[TRECHO DO DOCUMENTO]:
· · ·
No momento da decapitação, a pressão arterial na cabeça cai drasticamente. Como resultado, a perda de sangue fresco e oxigênio faz com que o cérebro entre em estado de coma, logo seguido de morte. E isso nos leva ao próximo problema.
2. O sistema imunológico precisa aceitar uma nova cabeça
Como acontece com qualquer transplante, um dos principais problemas enfrentados pelo paciente é seu próprio corpo. Se o sistema imunológico sinalizador que um órgão (ou órgãos, neste caso) é desconhecido, isso pode desencadear um ataque em grande escala. O que acontece, neste caso, é que o sistema imunológico do corpo que recebeu o novo órgão, irá detectar substâncias das células do novo órgão, que são chamadas de antígenos.
· · ·
[DADOS PARA ANÁLISE]:
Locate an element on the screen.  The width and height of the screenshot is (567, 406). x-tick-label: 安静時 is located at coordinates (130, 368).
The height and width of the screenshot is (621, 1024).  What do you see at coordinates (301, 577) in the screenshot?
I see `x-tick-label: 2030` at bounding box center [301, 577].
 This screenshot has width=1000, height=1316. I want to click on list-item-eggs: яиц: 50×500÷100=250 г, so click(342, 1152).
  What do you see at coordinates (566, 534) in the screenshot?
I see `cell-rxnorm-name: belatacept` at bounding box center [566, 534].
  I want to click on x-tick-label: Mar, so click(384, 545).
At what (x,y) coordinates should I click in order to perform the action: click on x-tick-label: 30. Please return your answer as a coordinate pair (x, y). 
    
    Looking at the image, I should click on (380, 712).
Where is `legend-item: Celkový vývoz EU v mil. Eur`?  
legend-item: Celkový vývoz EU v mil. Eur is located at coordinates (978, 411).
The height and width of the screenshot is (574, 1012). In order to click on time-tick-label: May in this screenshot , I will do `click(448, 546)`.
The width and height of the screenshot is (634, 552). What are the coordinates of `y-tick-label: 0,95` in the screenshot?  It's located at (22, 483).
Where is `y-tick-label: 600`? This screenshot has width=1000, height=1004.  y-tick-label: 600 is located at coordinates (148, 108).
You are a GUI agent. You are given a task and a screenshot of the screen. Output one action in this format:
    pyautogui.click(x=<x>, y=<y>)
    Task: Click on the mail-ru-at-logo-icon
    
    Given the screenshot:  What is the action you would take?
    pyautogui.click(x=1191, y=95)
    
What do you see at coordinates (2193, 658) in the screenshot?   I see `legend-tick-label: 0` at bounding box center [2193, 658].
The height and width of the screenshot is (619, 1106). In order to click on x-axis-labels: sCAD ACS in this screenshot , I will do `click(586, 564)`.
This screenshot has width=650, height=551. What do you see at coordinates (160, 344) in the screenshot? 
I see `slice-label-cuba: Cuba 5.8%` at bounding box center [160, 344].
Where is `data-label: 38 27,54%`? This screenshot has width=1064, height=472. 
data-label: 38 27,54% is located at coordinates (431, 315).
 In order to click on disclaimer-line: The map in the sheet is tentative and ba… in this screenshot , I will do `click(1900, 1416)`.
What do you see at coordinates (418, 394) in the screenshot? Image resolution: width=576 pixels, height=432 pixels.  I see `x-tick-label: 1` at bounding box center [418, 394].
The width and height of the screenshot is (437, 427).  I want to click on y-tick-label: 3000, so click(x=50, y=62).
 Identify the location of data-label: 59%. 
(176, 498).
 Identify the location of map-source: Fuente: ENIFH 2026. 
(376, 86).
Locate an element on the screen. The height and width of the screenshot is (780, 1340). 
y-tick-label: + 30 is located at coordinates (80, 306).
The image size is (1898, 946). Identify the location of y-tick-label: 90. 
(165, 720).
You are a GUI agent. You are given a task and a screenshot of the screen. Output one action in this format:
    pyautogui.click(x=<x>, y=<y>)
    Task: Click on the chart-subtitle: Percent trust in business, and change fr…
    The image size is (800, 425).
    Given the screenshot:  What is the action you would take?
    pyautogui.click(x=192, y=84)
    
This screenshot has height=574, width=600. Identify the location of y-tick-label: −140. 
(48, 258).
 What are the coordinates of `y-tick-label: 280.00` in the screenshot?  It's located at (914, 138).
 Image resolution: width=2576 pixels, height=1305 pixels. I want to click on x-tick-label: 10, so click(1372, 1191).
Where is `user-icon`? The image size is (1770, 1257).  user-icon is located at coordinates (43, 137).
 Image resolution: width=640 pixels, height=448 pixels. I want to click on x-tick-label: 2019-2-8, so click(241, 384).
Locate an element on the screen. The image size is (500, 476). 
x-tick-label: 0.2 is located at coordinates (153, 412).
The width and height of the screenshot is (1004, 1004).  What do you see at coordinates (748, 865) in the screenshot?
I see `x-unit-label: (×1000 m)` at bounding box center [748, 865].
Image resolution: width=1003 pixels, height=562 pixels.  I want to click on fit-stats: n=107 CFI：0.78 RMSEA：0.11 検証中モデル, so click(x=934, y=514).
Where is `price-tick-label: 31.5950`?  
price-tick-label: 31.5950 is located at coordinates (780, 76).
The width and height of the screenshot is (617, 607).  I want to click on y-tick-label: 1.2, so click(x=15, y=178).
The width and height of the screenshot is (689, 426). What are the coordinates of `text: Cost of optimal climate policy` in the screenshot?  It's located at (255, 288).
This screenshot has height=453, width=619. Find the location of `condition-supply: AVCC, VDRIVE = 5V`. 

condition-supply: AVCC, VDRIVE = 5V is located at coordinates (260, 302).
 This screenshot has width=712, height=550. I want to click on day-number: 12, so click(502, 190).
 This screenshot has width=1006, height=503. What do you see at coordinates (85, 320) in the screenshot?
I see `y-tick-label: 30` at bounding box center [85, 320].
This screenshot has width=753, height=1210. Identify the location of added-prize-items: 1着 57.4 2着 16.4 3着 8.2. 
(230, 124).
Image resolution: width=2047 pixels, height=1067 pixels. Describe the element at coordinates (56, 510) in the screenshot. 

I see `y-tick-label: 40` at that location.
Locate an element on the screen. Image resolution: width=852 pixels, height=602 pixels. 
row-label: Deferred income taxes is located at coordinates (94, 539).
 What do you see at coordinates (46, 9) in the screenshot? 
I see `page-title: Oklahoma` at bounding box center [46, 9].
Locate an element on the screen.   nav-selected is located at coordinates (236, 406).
· · ·
[TAREFAS DO EXERCÍCIO]:
**a)** Cite o trecho sobre transplante de cabeça desde "No momento da" até "ao próximo problema.", incluindo essas palavras.
**b)** Prolongue o trecho sobre transplante de cabeça a partir da última frase apresentada.

[RESPOSTAS POR TAREFA]:
**a)**
No momento da decapitação, a pressão arterial na cabeça cai drasticamente. Como resultado, a perda de sangue fresco e oxigênio faz com que o cérebro entre em estado de coma, logo seguido de morte. E isso nos leva ao próximo problema.

**b)**
Os antígenos não coincidem com aqueles encontrados no corpo. É por isso que quase todos os pacientes transplantados tomam drogas imunossupressoras após um procedimento de transplante. E como a cabeça é extremamente complexa e inclui inúmeros órgãos, o risco de uma rejeição é muito maior.
3. A cirurgia precisa ser feita em menos de uma hora
Em uma experiencia feita em 1970, o neurocirurgião Robert White fez um transplante de cabeça de um macaco para o corpo de outro. Ele manteve ambos os corpos resfriados em cerca de 15°C durante o procedimento. O macaco com a cabeça transplantada sobreviveu apenas oito dias após a cirurgia, pois o sistema imunológico rejeitou a cabeça, ocasionando sua morte.
Para que o procedimento funcione, ambas as cabeças teriam de ser removidos dos seus corpos ao mesmo tempo. Trabalhando rapidamente, os cirurgiões teriam que costurar a cabeça da pessoa que querem manter viva no sistema circulatório do corpo do doador, enquanto ambos os corpos estão sob parada cardíaca total. E tudo isso teria de ser feito em menos de uma hora.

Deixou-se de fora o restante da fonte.